Being a regular visitor of electronic flea-markets like the ‘Radio Onderdelen markt‘ at De Lichtmis in the Netherlands, I always seem to bring back something unusual. This time it was a LED sign, I have a kind of ‘display fetish’ thus this thing peaked my interest.
At home I discovered that there was very little to find about the whole device, there was a connector labeld ‘keyboard’ which had a small pcb with some rotary switches on it probably to select pre-programmed messages. After connecting power the sign showed no display. Disassembling revealed it was made by a company called Data Display somewhere in 1997 or such. The unit consists of two circuit boards: a controller and a LED part.
The controller is a Hitachi 6303 8 bit microcontroller, the program is stored in an EPROM. On the board is a 3.5mm stereo jack labeled ‘serial’ and following the circuit I figured out it was a RS232 three-wire interface. After creating a cable I tried to send some data to the unit but after several attempts at different baud rates there was no response.
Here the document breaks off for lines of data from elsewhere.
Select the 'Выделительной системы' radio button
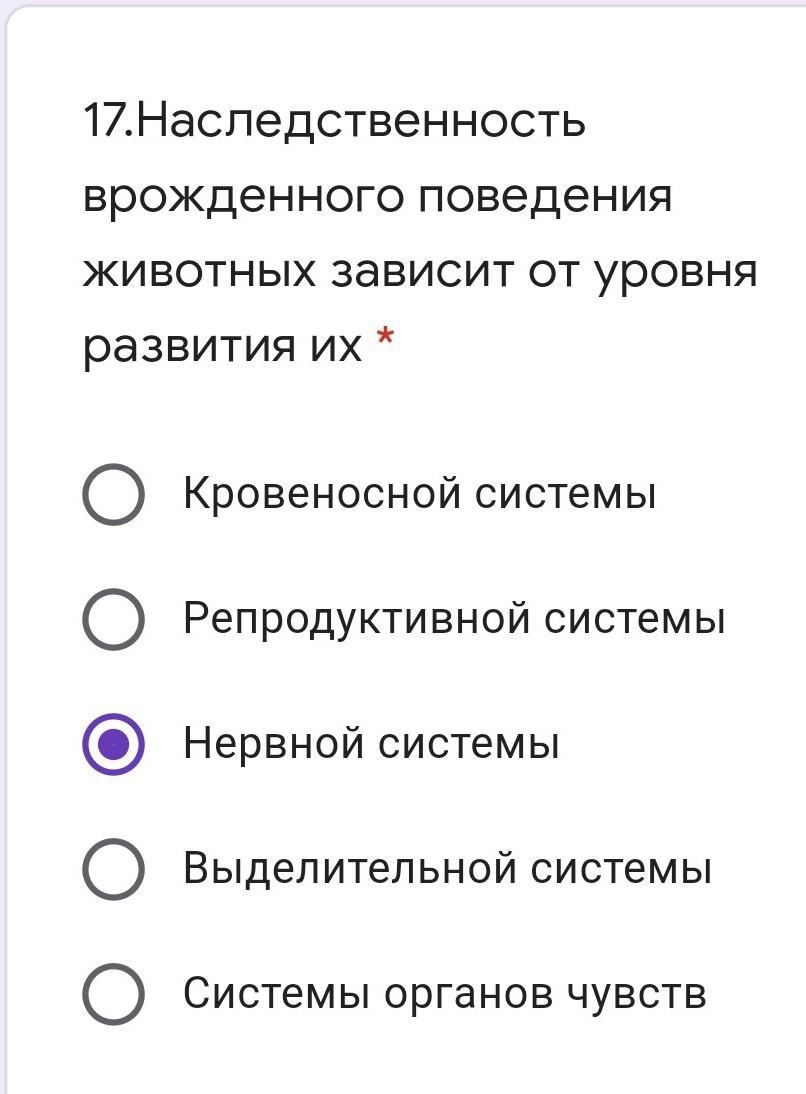 (113, 870)
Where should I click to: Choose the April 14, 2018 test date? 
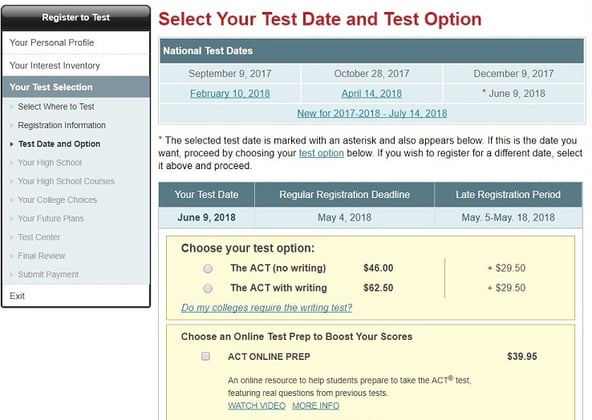(372, 93)
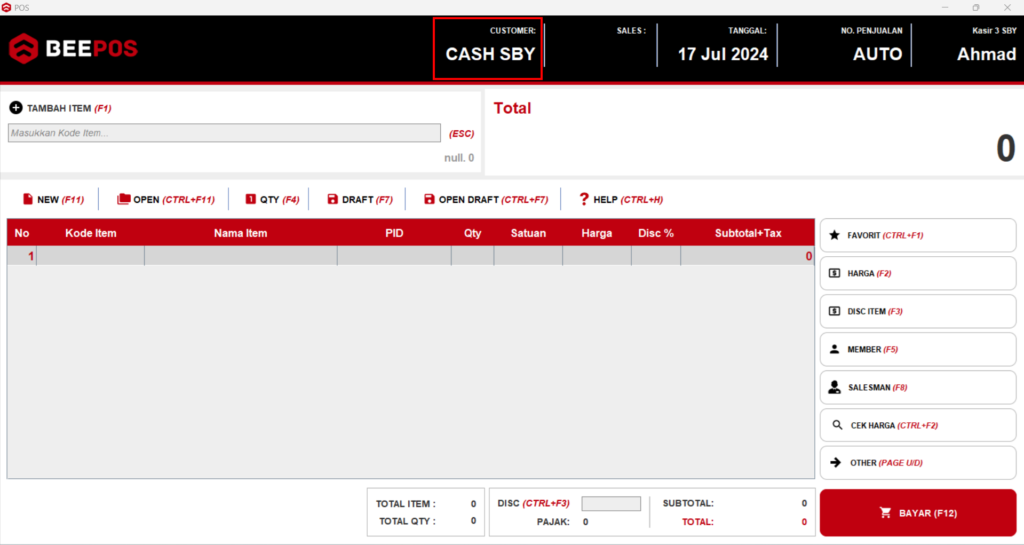
Task: Click the Nama Item column header
Action: [x=240, y=233]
Dumping random data at the serial port resulted in some action on the display but without programming information i could not get consistent results. These LED signs are often custom made and on the web was no information to be found, the fact that the brand was ‘Data Display’ also did not help as these are very, very common words.
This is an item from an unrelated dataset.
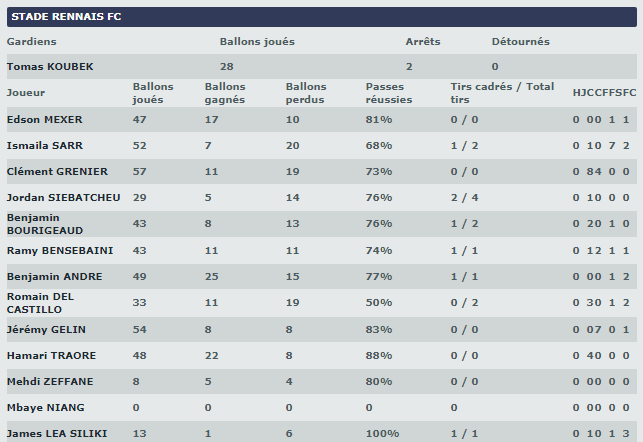
Task: Open Edson MEXER's player entry
Action: 45,120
Investigating further I decided to disassemble the eprom data and try to figure out how the programming should be done. After several hours I did manage to get some repeatable response from the unit. Alas the battery on the controller board was dead and had leaked corroding fluid onto the tracks. I decided to remove the controllerboard and substitute it by something different. First attempt connecting it to my favourite controller: ‘mbed‘
After figuring out the connections I got some sample display output in a few hours, great! However since mbed modules are quite expensive I decided to try with a cheaper alternative: Arduino
Porting the C code from mbed to Arduino was simple, but the Arduino has limited RAM and my code used it up fast leaving no room for replaceble messages and such.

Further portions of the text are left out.